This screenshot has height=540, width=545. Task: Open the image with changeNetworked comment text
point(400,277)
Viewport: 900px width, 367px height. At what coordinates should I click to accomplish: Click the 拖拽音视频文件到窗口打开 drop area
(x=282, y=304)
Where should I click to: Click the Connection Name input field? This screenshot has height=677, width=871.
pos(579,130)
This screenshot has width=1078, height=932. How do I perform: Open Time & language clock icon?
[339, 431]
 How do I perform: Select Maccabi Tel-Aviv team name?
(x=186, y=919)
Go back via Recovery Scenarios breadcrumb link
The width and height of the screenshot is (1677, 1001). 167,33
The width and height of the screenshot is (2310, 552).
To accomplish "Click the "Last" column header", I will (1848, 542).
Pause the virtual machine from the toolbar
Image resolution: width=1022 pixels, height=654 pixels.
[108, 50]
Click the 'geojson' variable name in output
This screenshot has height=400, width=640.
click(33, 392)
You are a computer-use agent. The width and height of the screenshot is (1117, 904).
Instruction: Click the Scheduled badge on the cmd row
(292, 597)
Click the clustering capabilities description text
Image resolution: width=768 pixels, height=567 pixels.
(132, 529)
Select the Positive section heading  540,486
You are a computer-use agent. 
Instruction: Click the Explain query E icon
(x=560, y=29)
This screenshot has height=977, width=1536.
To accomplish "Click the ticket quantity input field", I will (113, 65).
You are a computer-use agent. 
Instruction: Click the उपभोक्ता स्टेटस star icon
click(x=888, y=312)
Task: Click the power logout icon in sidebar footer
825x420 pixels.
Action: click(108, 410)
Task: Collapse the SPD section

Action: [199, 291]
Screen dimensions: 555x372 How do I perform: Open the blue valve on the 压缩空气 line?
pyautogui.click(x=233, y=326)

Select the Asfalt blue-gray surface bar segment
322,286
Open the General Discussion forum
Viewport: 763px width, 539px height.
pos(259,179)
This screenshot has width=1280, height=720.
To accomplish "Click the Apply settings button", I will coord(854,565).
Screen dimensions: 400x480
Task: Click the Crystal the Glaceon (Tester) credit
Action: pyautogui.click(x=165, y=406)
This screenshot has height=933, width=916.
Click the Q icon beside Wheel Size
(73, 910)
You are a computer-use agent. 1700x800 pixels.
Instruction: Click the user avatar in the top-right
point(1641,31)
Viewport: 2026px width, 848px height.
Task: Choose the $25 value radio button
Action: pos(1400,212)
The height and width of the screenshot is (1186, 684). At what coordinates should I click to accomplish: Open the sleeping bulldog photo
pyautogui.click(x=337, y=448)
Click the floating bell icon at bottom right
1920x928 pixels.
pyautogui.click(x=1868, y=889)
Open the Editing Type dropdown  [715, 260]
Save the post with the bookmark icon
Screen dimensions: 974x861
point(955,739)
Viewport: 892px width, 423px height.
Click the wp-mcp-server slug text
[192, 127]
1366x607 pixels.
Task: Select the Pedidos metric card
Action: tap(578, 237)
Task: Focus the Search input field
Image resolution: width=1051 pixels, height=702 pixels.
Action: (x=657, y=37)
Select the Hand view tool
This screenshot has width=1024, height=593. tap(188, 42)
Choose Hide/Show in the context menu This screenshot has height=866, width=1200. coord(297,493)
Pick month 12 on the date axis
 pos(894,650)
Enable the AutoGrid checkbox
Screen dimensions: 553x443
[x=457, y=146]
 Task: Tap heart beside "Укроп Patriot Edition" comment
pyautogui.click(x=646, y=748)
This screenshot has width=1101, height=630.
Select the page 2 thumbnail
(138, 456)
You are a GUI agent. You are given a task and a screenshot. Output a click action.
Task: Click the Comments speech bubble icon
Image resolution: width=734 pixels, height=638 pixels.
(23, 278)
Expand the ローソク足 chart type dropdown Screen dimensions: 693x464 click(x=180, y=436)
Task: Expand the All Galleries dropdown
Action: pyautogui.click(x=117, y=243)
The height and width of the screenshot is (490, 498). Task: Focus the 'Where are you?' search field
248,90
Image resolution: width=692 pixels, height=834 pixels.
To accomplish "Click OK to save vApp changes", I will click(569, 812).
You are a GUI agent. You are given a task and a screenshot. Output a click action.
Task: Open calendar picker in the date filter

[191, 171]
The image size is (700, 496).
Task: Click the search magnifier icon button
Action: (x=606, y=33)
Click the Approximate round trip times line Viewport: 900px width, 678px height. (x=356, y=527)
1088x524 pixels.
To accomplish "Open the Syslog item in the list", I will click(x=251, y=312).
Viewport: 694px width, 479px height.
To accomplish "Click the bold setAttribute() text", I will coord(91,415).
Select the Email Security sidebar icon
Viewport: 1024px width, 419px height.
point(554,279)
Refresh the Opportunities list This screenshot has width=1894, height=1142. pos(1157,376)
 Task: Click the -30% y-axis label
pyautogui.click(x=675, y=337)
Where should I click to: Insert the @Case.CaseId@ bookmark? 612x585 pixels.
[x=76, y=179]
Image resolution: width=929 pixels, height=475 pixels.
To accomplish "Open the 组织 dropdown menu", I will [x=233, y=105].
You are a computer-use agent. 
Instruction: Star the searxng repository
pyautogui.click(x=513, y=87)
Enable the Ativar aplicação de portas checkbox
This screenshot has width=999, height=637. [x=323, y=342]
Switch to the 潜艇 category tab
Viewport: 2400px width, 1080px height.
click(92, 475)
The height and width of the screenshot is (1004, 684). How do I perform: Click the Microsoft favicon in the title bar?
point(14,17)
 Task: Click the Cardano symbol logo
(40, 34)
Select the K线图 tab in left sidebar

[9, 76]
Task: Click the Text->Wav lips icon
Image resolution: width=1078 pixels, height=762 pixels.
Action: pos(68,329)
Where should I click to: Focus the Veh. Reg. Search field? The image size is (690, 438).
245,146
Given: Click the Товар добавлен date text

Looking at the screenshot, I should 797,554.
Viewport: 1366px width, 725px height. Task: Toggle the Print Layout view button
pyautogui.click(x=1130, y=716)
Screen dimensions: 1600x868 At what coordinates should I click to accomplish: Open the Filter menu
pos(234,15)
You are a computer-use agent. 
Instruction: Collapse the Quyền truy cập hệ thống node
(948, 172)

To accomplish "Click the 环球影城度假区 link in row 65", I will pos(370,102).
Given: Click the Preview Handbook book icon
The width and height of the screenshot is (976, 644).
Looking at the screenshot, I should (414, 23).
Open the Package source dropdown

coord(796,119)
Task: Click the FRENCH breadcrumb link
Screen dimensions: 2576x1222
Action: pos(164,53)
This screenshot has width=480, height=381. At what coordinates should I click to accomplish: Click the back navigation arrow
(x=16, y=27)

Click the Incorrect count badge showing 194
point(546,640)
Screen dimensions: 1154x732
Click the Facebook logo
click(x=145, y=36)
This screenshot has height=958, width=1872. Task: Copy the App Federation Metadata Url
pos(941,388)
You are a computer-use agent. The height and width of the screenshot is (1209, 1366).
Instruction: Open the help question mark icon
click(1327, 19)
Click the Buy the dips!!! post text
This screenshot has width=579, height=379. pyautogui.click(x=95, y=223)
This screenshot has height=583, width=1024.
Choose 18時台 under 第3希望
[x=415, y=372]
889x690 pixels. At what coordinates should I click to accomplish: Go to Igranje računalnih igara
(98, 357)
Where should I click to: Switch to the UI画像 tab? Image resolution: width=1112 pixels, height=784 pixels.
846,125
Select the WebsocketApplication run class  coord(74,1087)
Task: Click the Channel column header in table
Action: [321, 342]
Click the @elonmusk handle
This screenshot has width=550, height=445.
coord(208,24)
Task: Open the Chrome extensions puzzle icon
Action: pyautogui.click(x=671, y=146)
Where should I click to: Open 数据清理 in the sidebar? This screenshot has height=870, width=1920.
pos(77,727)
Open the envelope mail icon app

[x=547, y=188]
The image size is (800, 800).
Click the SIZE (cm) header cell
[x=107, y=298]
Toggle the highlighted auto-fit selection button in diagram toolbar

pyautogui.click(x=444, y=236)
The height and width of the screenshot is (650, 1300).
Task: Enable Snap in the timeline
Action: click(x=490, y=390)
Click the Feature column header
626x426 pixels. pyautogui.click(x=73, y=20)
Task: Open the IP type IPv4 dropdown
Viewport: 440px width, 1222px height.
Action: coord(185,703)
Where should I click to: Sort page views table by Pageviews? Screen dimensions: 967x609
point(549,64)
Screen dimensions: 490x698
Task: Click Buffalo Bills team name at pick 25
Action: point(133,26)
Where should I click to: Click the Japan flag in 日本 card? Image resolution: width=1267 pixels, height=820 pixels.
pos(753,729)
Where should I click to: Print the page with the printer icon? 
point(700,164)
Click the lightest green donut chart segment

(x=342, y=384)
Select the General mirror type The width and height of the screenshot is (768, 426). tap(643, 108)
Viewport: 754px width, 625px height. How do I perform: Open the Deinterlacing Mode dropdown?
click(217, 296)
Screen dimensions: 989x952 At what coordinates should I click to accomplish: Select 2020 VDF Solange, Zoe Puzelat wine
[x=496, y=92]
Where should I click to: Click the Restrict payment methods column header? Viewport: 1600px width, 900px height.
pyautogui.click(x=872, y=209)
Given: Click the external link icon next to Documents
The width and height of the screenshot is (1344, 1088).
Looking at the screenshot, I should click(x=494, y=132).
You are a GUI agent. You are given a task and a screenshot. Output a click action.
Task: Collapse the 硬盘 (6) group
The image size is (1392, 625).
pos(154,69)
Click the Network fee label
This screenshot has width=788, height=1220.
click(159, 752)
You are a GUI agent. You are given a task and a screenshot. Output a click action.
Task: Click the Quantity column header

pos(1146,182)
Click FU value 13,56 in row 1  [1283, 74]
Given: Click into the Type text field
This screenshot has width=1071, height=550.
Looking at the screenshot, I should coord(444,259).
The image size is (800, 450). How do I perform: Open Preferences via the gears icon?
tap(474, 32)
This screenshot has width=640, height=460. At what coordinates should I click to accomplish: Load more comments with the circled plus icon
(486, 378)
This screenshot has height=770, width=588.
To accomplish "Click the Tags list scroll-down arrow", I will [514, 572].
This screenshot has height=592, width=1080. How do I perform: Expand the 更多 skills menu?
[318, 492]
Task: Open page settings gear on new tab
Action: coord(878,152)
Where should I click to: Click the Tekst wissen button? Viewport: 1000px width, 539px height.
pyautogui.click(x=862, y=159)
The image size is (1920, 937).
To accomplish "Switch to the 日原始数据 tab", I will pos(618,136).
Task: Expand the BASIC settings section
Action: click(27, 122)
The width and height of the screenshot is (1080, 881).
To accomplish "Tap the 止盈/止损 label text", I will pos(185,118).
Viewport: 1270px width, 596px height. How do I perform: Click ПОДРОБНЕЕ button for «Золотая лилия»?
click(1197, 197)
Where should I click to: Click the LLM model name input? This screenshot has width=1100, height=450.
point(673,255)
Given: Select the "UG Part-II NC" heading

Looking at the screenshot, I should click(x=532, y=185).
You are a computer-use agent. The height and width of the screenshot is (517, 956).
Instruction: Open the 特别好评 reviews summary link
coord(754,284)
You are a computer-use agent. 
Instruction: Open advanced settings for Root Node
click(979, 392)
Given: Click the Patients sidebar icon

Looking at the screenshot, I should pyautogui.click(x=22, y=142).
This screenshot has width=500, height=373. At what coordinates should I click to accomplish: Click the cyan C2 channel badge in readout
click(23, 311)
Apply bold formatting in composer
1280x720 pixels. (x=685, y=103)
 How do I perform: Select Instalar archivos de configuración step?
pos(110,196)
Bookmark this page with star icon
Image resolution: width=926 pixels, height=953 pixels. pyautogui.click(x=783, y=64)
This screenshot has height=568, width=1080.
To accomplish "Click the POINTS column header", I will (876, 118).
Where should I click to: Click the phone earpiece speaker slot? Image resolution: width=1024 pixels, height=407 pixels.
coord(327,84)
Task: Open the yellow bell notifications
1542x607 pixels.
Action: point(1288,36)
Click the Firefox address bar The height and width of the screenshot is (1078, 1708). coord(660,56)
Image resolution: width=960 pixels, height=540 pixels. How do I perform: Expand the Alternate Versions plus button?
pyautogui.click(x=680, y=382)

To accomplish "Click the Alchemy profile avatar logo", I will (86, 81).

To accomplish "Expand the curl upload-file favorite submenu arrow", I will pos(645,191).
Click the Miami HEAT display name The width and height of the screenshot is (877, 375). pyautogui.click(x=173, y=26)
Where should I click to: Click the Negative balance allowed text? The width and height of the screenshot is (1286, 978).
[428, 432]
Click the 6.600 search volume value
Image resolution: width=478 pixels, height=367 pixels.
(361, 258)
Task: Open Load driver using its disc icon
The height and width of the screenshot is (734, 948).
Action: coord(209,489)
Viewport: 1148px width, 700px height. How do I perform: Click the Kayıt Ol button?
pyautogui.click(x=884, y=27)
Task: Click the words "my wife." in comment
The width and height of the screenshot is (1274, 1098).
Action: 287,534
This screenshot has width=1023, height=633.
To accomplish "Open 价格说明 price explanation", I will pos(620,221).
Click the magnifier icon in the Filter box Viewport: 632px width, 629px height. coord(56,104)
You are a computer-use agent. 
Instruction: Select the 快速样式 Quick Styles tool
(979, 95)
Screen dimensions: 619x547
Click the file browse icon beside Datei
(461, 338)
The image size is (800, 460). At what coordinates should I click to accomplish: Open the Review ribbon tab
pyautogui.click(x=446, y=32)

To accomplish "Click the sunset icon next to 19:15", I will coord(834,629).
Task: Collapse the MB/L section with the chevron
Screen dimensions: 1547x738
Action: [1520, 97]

-.-.-

### What is expected:
Copy out, from the material above, each line in which the string "next" is found.

### Task output:
Given: Click the external link icon next to Documents
To accomplish "Click the sunset icon next to 19:15", I will coord(834,629).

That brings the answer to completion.